§ What you need to do
Each line of the data below that contains "Informationen" must be copied.

(Collected data entries)
==================================================
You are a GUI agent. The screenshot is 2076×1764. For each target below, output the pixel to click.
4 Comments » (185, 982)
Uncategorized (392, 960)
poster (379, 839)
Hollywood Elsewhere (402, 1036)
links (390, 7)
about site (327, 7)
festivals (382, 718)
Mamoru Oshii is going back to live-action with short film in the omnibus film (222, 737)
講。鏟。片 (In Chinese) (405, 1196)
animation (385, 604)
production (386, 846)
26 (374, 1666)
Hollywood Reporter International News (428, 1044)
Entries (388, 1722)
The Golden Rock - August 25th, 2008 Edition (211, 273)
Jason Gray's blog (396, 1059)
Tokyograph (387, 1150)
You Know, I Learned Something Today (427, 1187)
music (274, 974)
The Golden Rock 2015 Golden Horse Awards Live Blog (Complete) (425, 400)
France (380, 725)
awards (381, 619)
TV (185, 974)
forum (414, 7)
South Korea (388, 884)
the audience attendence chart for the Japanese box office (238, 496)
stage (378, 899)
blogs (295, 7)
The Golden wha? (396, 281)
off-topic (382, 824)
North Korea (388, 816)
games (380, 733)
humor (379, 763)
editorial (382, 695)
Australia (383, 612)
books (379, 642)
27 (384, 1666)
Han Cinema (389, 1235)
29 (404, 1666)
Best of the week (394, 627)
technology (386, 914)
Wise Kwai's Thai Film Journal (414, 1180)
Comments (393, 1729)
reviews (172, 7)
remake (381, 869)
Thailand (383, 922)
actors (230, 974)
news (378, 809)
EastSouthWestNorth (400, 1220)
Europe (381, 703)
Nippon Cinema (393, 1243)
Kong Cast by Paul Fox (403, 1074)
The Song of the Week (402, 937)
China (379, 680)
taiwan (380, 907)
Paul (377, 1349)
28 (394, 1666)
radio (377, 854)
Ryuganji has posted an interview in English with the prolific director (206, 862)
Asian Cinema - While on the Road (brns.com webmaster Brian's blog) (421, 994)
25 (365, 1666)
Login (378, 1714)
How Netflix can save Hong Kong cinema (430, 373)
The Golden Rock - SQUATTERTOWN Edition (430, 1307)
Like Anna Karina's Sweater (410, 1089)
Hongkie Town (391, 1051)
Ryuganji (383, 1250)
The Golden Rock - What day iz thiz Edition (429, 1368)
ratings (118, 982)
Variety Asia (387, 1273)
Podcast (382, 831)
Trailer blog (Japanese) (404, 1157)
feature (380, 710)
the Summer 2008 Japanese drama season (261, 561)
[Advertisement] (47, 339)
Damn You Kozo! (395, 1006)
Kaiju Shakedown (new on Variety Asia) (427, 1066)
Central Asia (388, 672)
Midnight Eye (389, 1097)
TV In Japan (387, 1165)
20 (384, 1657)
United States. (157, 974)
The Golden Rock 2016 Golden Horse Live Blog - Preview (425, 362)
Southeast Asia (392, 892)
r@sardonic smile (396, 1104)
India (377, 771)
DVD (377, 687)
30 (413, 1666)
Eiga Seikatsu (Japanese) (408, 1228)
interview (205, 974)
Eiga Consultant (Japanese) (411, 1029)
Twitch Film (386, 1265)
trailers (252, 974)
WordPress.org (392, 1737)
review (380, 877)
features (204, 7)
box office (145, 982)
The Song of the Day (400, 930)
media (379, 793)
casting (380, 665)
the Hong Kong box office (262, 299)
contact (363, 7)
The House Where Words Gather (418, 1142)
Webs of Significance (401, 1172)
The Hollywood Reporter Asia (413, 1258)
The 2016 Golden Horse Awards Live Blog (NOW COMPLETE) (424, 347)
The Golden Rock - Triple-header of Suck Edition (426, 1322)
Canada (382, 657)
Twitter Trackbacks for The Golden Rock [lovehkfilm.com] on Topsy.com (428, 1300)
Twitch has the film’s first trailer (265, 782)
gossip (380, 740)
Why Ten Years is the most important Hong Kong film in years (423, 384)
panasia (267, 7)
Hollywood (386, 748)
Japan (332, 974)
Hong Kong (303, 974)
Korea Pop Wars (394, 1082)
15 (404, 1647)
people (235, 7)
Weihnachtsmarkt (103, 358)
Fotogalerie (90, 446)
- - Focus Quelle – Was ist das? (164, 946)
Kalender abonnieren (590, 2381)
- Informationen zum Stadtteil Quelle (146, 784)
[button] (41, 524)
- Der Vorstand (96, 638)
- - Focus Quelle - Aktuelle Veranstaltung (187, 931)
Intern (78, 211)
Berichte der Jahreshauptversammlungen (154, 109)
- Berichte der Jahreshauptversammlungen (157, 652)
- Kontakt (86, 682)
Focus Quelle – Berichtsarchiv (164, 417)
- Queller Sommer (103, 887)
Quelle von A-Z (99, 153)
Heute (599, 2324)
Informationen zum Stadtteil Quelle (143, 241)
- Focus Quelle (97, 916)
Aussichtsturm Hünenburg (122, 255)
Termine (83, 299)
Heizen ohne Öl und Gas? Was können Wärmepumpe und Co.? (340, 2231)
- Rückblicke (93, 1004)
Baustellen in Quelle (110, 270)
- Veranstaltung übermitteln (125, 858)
==================================================
§ Completed task
- Informationen zum Stadtteil Quelle (146, 784)
Informationen zum Stadtteil Quelle (143, 241)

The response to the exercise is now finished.